Last post by Sheilbh - November 20, 2025, 03:25:57 PM
Quote from: Tamas on November 17, 2025, 09:10:30 AMI can see why people find the Right more comforting - no discussions or arguments in the open, gives you the illusion of things going swimmingly.
Nicest possible way - that's mad :lol:

My experience of the last Tory government was not peace and quiet on the right. But constant boiling rage, dissension and revolt as they had big rebellions that meant they weren't passing their core legislation, there were multiple votes of no confidence in their leaders and they burned through four leaders in eight years. And none of that was hidden. It was constant exhausting psychodrama briefed and counter-briefed all over the media - including (in fact particularly) in the Tory press (which makes sense - left wing papers have better sources in Labour, right wing papers have better sources in the Tories). It admittedly probably didn't help that for much of that time Labour was going through the exact same experience just without power :bleeding:

Having said that I think a fairly significant part of Labour's pitch was actually that they end that. Starmer's promise that he'd deliver politics "that treads more lightly in people's lives", "stability is the change" etc. As it turns out Labour has its own brand of psychodrama to offer. And it took six years of coalition government and two seismic referendums before the party had its nervous breakdown. All the problems Labour has it's having after eighteen months and having achieved nothing - which I think is a concern :ph34r:

QuoteReading daily news that have standards yet craves controversy for clicks, like the Guardian, is very exhausting.
I sort of agree. I get we're not in a world like 1930 when the BBC could announce "There is no news today" and cut to a piano concert :lol: But for example I saw this today:
QuoteMoJ to remove right to trial by jury for thousands of cases in controversial overhaul

Exclusive: Courts minister says change needed to stop criminals opting for juries to delay cases, sometimes by years, and clear huge backlog

Which feels a little sensationalist, given as noted in the fifth paragraph, this is the government following recommendations from a review they commissioned by former senior judge Sir Brian Leveson. On the other hand I think it is fair given how the Guardian covered the last government which was always at a pitch of hysteria.
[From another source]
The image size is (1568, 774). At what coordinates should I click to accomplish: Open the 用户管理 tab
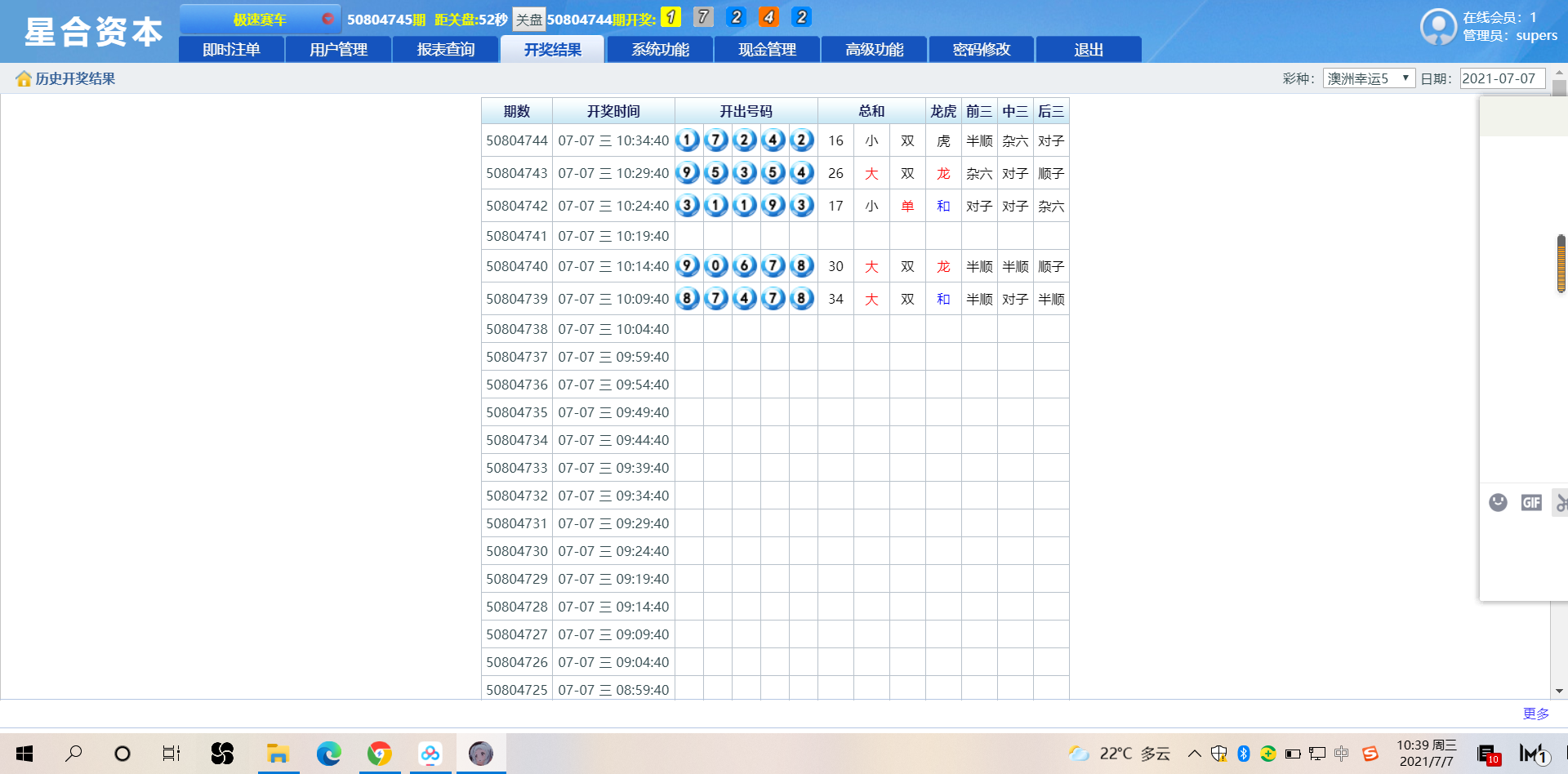[339, 49]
Quote"Reeves is rumoured to be raising income tax, this is really bad according to a lot of people"
"Reeves won't be raising the income tax, this is really bad according to a lot of people"
So on this - I don't think this is a media problem, I think this is a Reeves problem.
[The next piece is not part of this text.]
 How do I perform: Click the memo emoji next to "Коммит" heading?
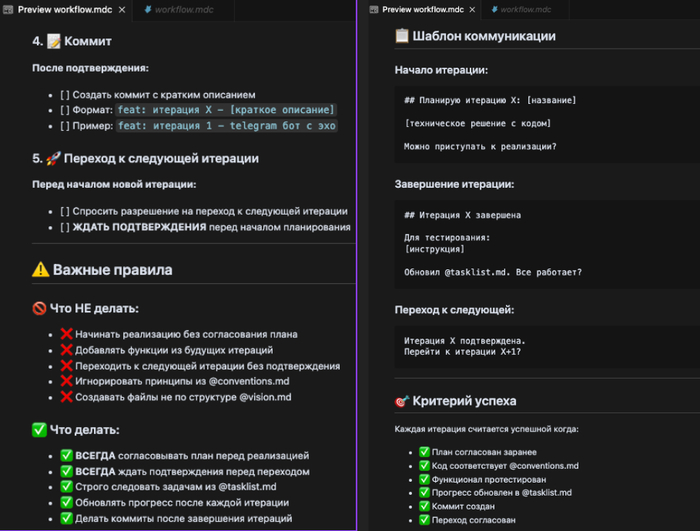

For two budgets now we have had six months of the Treasury kite-flying various taxes and spending cuts. I think it's a strategy from a weak chancellor to see what measures might provoke least trouble politically - as opposed to her doing her job.

But I think we've now had several cycles where Reeves' political operation is, I think, materially hurting growth. I saw Andy Haldane, former Chief Economist of the BofE say he thinks that there's "without a shadow of a doubt" a link between poor growth and all the pre-budget speculation. But you see it in charts on consumer and business confidence and spending: it tanked when Labour won an election and Reeves and Starmer toured the country saying "it's worse than we expected" (as had been pre-briefed before the election) prompting speculation there'd be austerity or tax cuts, you see it in the run up to the last budget and the run up to this one.

I'd add that I also think even on a purely policy level it's fairly mad. You can have different views on a wealth tax or an exit tax (both briefed as possibilities by Treasury sources in the last few months) - but I'd suggest whatever your view pre-briefing that sort of tax probably renders it significantly less effective.

Quote"Labour isn't tackling immigration so Reform is surging, this is really bad according to a lot of people"
"Labour is trying to address immigration, this is really bad according to a lot of people"
"We don't build anything, this is really bad according to a lot of people"
"Somebody almost built something, this is really bad according to a lot of people, luckily somebody else intervened in time"
On both of these - I've always said for the government to succeed they need to really upset a lot of the Guardian columnists.

I think there's the Nye Bevan line about power corrupting, but only opposition is comfortable - and sadly I think a lot of the soft left are still pretty comfortable (and I think the PM is probably in that group). Not yet confronting political or policy reality - again I think there are many echoes with the last government and right-wing columnists and similar swing of attitudes from appeasing to outraging them.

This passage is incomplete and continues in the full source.